Put every line of the listing into a JSON list of strings, one string per line, skipping the blank lines.

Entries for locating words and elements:
== == ==

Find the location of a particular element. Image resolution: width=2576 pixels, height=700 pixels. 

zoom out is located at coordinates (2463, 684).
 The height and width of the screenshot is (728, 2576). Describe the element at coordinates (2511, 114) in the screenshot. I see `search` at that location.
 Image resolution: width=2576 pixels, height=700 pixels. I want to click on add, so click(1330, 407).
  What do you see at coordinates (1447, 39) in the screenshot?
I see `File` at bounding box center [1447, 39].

== == ==

Full response:
[
  "Find the location of a particular element. Image resolution: width=2576 pixels, height=700 pixels. ",
  "zoom out is located at coordinates (2463, 684).",
  " The height and width of the screenshot is (728, 2576). Describe the element at coordinates (2511, 114) in the screenshot. I see `search` at that location.",
  " Image resolution: width=2576 pixels, height=700 pixels. I want to click on add, so click(1330, 407).",
  "  What do you see at coordinates (1447, 39) in the screenshot?",
  "I see `File` at bounding box center [1447, 39]."
]